Las autoridades sanitarias en América Latina están en alerta por la propagación del virus del oropouche, una enfermedad que no tiene vacuna ni tratamiento específico. Detectado por primera vez en Trinidad y Tobago en 1955, el virus se transmite a los humanos principalmente a través de picaduras de jejenes y mosquitos infectados, aunque no se propaga de persona a persona.
Desde 2024, más de 7,700 casos se han reportado en países como Brasil, Bolivia, Perú, Cuba y Colombia, según la Organización Panamericana de la Salud (OPS). Brasil ha sido el país más afectado, con 7,236 casos confirmados. A finales de julio, dos mujeres en el nordeste de Brasil murieron a causa de esta enfermedad. En Europa, también se han detectado casos en países como España, Italia y Alemania, principalmente en personas que habían viajado a regiones afectadas.
Los síntomas del oropouche son similares a los del dengue e incluyen fiebre, dolor muscular, rigidez en las articulaciones, dolor de cabeza, vómitos y escalofríos.
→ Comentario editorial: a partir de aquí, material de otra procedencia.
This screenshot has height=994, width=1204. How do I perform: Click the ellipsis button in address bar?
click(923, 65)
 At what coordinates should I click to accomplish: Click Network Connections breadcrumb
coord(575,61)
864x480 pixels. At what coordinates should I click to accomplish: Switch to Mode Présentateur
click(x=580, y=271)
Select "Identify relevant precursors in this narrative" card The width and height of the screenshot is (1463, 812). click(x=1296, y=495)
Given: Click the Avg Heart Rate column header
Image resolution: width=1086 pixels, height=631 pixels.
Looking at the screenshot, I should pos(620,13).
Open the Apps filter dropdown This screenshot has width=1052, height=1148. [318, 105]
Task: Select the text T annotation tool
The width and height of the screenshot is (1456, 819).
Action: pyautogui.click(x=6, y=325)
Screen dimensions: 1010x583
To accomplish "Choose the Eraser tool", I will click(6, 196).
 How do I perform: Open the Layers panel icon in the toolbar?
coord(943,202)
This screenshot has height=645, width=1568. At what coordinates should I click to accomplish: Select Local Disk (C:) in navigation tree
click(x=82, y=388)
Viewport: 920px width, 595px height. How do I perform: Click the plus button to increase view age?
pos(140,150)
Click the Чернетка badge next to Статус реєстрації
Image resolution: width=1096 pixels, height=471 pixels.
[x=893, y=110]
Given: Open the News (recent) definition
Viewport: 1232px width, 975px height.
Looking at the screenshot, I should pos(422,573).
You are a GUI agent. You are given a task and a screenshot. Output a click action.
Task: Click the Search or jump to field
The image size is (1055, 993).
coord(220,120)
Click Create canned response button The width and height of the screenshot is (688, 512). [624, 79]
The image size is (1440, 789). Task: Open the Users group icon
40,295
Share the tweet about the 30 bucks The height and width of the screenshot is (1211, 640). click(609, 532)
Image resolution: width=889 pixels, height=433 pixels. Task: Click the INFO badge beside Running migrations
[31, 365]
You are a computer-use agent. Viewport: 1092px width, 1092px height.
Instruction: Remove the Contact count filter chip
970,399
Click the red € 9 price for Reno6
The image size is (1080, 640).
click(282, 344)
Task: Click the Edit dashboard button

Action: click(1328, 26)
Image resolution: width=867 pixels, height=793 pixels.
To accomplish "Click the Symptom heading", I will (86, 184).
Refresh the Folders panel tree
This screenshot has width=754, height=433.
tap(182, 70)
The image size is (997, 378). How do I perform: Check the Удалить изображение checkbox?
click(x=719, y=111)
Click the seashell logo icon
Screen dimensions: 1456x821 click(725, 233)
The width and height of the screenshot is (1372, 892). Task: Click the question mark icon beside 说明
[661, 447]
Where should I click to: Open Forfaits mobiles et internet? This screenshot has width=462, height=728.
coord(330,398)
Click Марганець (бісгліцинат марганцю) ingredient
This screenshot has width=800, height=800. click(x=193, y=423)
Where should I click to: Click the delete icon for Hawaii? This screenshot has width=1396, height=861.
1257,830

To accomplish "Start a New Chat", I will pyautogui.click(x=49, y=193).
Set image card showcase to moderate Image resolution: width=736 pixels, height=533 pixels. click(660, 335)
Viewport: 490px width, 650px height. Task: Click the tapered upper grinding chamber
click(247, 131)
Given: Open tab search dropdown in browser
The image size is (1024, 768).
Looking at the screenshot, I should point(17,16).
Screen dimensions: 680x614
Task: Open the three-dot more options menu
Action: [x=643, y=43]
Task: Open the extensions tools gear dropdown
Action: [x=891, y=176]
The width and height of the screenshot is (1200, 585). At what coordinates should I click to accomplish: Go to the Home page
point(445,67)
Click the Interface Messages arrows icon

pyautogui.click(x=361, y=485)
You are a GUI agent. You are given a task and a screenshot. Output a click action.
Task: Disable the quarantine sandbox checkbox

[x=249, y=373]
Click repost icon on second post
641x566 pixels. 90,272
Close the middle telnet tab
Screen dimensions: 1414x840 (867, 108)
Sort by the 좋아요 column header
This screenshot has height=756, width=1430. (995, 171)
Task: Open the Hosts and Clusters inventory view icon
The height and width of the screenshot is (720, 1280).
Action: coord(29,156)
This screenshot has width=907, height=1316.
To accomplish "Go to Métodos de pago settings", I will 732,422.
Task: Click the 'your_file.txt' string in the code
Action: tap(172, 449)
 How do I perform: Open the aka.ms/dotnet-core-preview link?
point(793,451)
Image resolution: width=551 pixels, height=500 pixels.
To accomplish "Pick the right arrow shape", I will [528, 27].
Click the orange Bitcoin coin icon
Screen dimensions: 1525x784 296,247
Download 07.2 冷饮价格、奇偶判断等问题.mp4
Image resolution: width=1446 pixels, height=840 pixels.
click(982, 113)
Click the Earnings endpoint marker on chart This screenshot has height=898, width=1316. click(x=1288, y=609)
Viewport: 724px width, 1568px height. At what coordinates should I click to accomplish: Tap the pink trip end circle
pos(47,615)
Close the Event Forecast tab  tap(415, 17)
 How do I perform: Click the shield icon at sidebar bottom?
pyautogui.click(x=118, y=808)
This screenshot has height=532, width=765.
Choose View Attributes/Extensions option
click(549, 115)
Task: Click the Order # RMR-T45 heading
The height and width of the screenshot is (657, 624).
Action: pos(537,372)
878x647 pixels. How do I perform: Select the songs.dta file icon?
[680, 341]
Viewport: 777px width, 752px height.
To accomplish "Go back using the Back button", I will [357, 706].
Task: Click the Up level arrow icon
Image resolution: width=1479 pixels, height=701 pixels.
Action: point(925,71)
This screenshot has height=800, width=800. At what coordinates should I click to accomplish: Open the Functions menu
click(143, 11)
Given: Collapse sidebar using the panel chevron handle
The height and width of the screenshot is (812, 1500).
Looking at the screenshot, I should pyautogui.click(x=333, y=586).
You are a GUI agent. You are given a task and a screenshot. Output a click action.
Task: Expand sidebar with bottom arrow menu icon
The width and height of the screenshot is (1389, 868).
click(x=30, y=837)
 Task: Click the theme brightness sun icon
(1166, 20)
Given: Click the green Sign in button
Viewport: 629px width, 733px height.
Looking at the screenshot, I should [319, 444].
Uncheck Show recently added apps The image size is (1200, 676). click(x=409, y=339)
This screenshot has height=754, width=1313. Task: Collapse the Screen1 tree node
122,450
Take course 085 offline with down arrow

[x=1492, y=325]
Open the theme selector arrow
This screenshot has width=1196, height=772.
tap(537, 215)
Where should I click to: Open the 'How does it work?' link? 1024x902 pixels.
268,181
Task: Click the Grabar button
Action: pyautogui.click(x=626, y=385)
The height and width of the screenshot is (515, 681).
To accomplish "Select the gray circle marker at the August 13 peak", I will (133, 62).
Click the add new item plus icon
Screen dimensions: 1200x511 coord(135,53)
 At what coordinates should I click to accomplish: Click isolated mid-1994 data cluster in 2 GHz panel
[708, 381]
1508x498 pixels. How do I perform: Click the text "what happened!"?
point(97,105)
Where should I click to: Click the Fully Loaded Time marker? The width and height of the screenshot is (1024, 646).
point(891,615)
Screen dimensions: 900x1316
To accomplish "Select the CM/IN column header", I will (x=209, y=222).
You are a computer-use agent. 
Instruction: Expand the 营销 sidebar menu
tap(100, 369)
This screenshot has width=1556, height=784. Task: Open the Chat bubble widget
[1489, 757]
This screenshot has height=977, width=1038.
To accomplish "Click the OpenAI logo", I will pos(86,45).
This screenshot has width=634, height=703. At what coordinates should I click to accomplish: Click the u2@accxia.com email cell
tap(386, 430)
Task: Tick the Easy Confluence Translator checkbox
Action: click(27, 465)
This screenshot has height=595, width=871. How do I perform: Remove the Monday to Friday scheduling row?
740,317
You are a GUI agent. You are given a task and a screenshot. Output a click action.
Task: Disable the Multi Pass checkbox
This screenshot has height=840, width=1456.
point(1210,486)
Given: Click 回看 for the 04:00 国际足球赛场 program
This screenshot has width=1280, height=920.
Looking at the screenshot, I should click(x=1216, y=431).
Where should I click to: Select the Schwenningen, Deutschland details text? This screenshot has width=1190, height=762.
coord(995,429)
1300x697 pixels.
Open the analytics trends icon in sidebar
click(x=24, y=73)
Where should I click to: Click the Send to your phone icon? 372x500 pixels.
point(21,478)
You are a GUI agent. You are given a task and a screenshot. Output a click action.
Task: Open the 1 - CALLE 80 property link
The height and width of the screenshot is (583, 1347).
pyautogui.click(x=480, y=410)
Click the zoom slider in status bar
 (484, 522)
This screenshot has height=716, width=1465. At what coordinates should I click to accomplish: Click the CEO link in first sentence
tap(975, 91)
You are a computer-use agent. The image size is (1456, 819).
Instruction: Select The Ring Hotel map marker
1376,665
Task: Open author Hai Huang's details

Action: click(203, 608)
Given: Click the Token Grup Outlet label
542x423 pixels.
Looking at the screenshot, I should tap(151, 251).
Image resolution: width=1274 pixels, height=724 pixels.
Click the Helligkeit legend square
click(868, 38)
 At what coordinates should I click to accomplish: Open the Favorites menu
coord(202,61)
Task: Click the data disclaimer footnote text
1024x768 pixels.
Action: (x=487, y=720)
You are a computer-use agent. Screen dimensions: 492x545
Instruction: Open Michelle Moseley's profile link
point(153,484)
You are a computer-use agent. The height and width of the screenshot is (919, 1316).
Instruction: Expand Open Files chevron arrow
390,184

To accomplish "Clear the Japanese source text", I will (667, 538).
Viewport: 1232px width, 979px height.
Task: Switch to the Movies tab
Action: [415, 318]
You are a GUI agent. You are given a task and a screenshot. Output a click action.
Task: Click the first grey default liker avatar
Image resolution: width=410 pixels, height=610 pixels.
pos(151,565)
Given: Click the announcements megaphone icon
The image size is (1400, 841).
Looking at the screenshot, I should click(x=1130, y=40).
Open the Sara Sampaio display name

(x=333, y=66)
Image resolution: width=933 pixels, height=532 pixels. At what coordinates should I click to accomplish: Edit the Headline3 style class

Aunque en la mayoría de los casos los síntomas duran entre cinco y siete días, en casos graves pueden surgir complicaciones como meningitis.
La OPS recomienda medidas preventivas como evitar las picaduras de mosquitos y jejenes, usando ropa que cubra la piel y aplicando repelentes. La situación es especialmente preocupante debido al impacto del calentamiento global, que podría aumentar la presencia de mosquitos y, con ello, el riesgo de propagación de enfermedades como el dengue y el oropouche.